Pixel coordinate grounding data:
********
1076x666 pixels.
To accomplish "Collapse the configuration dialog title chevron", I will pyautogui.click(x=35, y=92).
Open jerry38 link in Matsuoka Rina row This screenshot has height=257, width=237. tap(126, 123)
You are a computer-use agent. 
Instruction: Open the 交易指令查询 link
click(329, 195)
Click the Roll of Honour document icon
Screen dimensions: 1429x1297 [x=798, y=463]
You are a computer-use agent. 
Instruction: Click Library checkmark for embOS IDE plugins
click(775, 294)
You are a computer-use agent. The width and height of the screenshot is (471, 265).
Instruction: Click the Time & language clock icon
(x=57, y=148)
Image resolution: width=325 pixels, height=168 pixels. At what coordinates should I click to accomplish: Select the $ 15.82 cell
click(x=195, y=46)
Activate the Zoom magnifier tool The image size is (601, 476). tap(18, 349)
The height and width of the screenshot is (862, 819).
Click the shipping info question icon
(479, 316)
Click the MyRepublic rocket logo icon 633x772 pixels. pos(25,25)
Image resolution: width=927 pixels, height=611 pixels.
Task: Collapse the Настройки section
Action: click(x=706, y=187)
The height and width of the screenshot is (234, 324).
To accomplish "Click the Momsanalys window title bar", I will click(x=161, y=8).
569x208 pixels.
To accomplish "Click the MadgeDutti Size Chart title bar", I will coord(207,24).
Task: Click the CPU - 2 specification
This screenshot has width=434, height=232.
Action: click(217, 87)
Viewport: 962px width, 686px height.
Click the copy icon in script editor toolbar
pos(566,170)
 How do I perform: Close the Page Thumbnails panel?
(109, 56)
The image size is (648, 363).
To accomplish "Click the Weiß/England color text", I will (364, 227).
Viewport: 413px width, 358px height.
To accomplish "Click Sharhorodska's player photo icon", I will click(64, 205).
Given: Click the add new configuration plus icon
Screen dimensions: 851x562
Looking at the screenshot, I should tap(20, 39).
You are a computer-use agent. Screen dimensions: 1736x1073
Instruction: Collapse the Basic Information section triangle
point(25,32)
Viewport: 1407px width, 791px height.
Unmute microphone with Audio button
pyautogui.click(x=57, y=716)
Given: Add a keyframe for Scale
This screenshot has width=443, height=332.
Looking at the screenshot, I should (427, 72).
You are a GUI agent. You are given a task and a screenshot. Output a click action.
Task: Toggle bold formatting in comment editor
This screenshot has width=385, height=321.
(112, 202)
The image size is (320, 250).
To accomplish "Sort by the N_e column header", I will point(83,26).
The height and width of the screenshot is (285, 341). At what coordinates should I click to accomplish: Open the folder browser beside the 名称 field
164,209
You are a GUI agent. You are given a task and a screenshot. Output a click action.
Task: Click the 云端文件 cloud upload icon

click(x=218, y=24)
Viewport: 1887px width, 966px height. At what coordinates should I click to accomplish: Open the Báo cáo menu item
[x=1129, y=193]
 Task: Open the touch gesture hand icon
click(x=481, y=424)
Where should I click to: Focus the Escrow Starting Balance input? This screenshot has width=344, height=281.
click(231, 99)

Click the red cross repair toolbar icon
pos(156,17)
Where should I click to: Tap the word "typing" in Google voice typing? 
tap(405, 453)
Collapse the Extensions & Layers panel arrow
********
From the first line to the last, transcribe the data exactly.

1076x666 pixels.
To accomplish "Collapse the configuration dialog title chevron", I will pyautogui.click(x=35, y=92).
Open jerry38 link in Matsuoka Rina row This screenshot has height=257, width=237. tap(126, 123)
You are a computer-use agent. 
Instruction: Open the 交易指令查询 link
click(329, 195)
Click the Roll of Honour document icon
Screen dimensions: 1429x1297 [x=798, y=463]
You are a computer-use agent. 
Instruction: Click Library checkmark for embOS IDE plugins
click(775, 294)
You are a computer-use agent. The width and height of the screenshot is (471, 265).
Instruction: Click the Time & language clock icon
(x=57, y=148)
Image resolution: width=325 pixels, height=168 pixels. At what coordinates should I click to accomplish: Select the $ 15.82 cell
click(x=195, y=46)
Activate the Zoom magnifier tool The image size is (601, 476). tap(18, 349)
The height and width of the screenshot is (862, 819).
Click the shipping info question icon
(479, 316)
Click the MyRepublic rocket logo icon 633x772 pixels. pos(25,25)
Image resolution: width=927 pixels, height=611 pixels.
Task: Collapse the Настройки section
Action: click(x=706, y=187)
The height and width of the screenshot is (234, 324).
To accomplish "Click the Momsanalys window title bar", I will click(x=161, y=8).
569x208 pixels.
To accomplish "Click the MadgeDutti Size Chart title bar", I will coord(207,24).
Task: Click the CPU - 2 specification
This screenshot has width=434, height=232.
Action: click(217, 87)
Viewport: 962px width, 686px height.
Click the copy icon in script editor toolbar
pos(566,170)
 How do I perform: Close the Page Thumbnails panel?
(109, 56)
The image size is (648, 363).
To accomplish "Click the Weiß/England color text", I will (364, 227).
Viewport: 413px width, 358px height.
To accomplish "Click Sharhorodska's player photo icon", I will click(64, 205).
Given: Click the add new configuration plus icon
Screen dimensions: 851x562
Looking at the screenshot, I should tap(20, 39).
You are a computer-use agent. Screen dimensions: 1736x1073
Instruction: Collapse the Basic Information section triangle
point(25,32)
Viewport: 1407px width, 791px height.
Unmute microphone with Audio button
pyautogui.click(x=57, y=716)
Given: Add a keyframe for Scale
This screenshot has width=443, height=332.
Looking at the screenshot, I should (427, 72).
You are a GUI agent. You are given a task and a screenshot. Output a click action.
Task: Toggle bold formatting in comment editor
This screenshot has width=385, height=321.
(112, 202)
The image size is (320, 250).
To accomplish "Sort by the N_e column header", I will point(83,26).
The height and width of the screenshot is (285, 341). At what coordinates should I click to accomplish: Open the folder browser beside the 名称 field
164,209
You are a GUI agent. You are given a task and a screenshot. Output a click action.
Task: Click the 云端文件 cloud upload icon

click(x=218, y=24)
Viewport: 1887px width, 966px height. At what coordinates should I click to accomplish: Open the Báo cáo menu item
[x=1129, y=193]
 Task: Open the touch gesture hand icon
click(x=481, y=424)
Where should I click to: Focus the Escrow Starting Balance input? This screenshot has width=344, height=281.
click(231, 99)

Click the red cross repair toolbar icon
pos(156,17)
Where should I click to: Tap the word "typing" in Google voice typing? 
tap(405, 453)
Collapse the Extensions & Layers panel arrow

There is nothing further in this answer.